If powerered down, the NFS client is not able to wake up the harddrive anymore. Any ls needs to be killed.

Only restarting the NFS service on the server does wake up the drive and makes it available for the client. Also accessing the harddrive from the server in background does wake it up.

Is there any way or mount option to make it wake up by client access?

BR,

Massimo

----------

## Massimo B.

Maybe its rather the fault of the bind mount I have between. Because after some days I see lots of duplicates mounts on the server:

```
$ mount |grep bind

/mnt/data/portage/distfiles on /mnt/exports/portage/distfiles type none (rw,bind,commit=0)

/mnt/data/portage/packages on /mnt/exports/portage/packages type none (rw,bind,commit=0)

/mnt/usb.backup/nfs on /mnt/exports/backup type none (rw,noexec,nosuid,nodev,bind,user=mo)

/mnt/usb.backup/nfs on /mnt/exports/backup type none (rw,noexec,nosuid,nodev,bind,user=mo)

/mnt/usb.backup/nfs on /mnt/exports/backup type none (rw,noexec,nosuid,nodev,bind,user=mo)

/mnt/usb.backup/nfs on /mnt/exports/backup type none (rw,noexec,nosuid,nodev,bind,user=mo)

/mnt/usb.backup/nfs on /mnt/exports/backup type none (rw,noexec,nosuid,nodev,bind,user=mo)

/mnt/usb.backup/nfs on /mnt/exports/backup type none (rw,noexec,nosuid,nodev,bind,user=mo)

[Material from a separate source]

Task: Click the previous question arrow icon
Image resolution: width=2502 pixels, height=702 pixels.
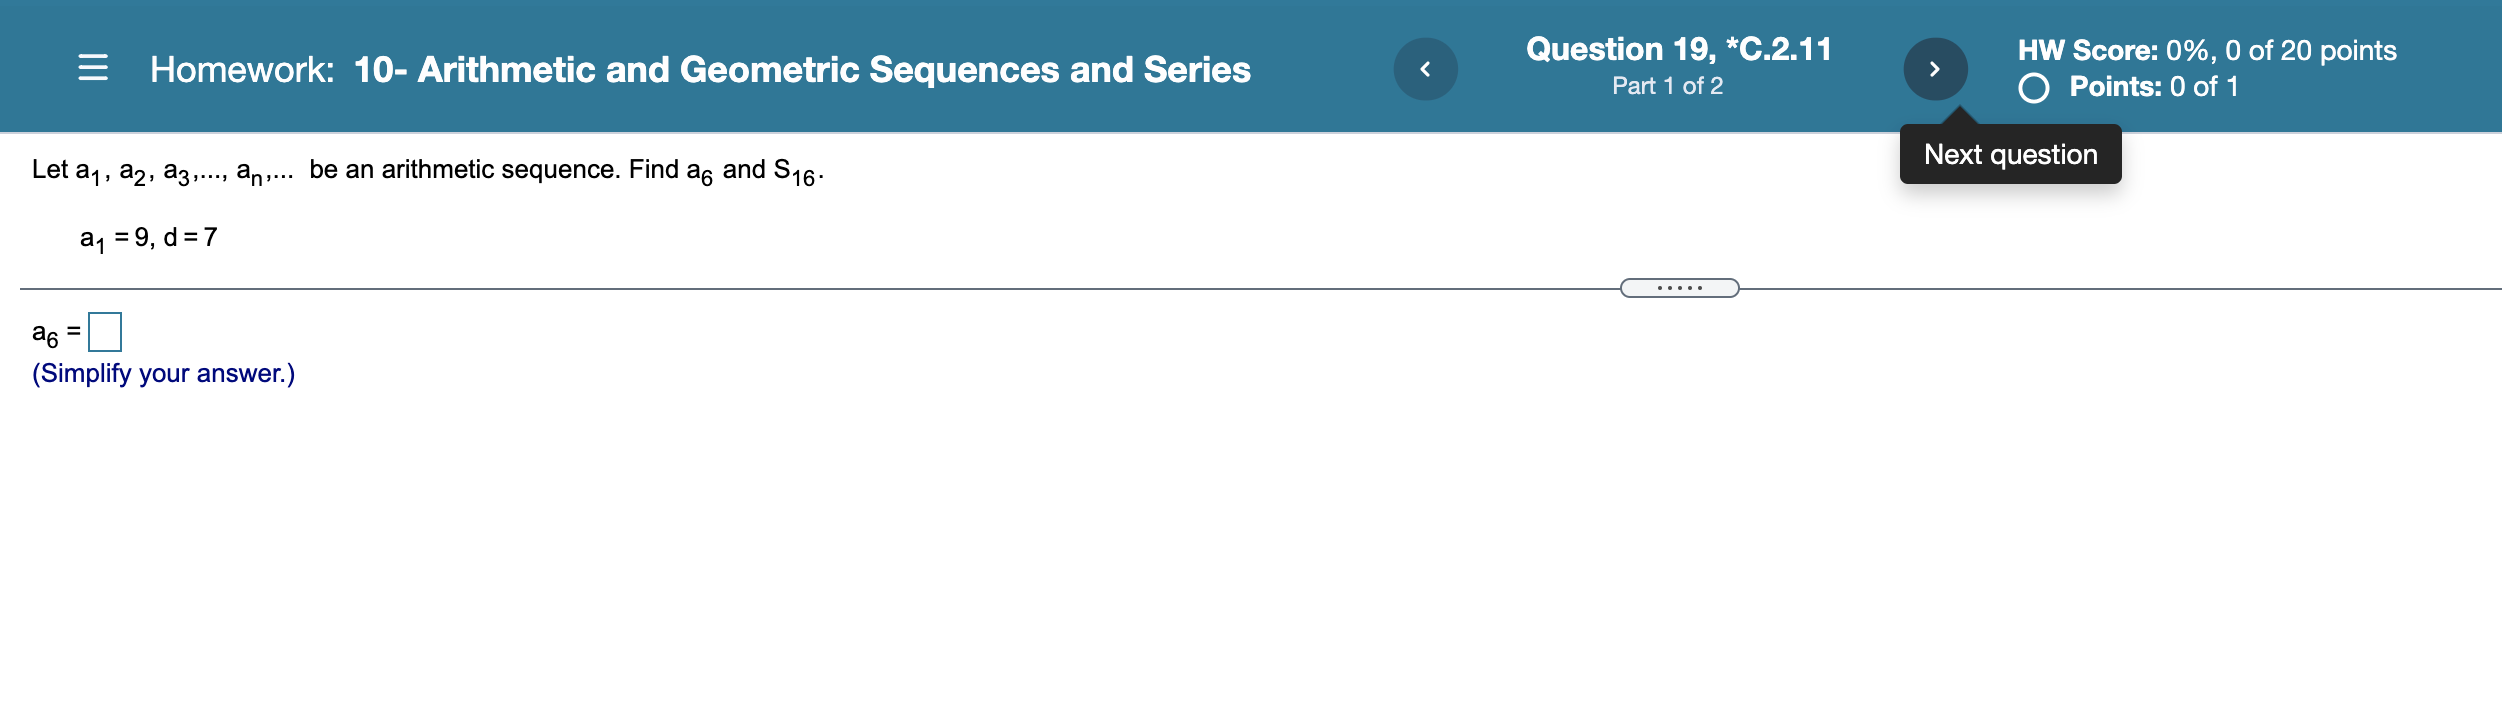Action: pyautogui.click(x=1428, y=68)
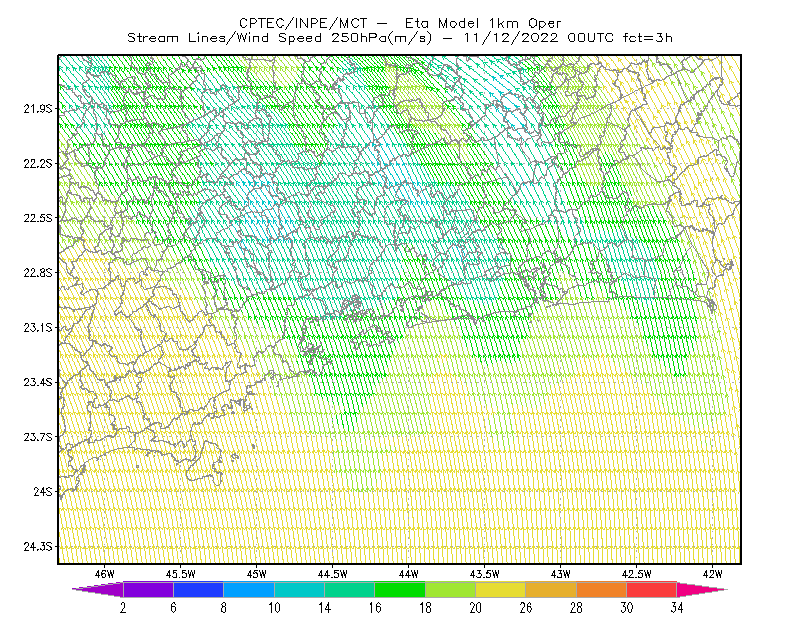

/mnt/usb.backup/nfs on /mnt/exports/backup type none (rw,noexec,nosuid,nodev,bind,user=mo)

/mnt/usb.backup/nfs on /mnt/exports/backup type none (rw,noexec,nosuid,nodev,bind,user=mo)

/mnt/usb.backup/nfs on /mnt/exports/backup type none (rw,noexec,nosuid,nodev,bind,user=mo)

/mnt/usb.backup/nfs on /mnt/exports/backup type none (rw,noexec,nosuid,nodev,bind,user=mo)

...
```

----------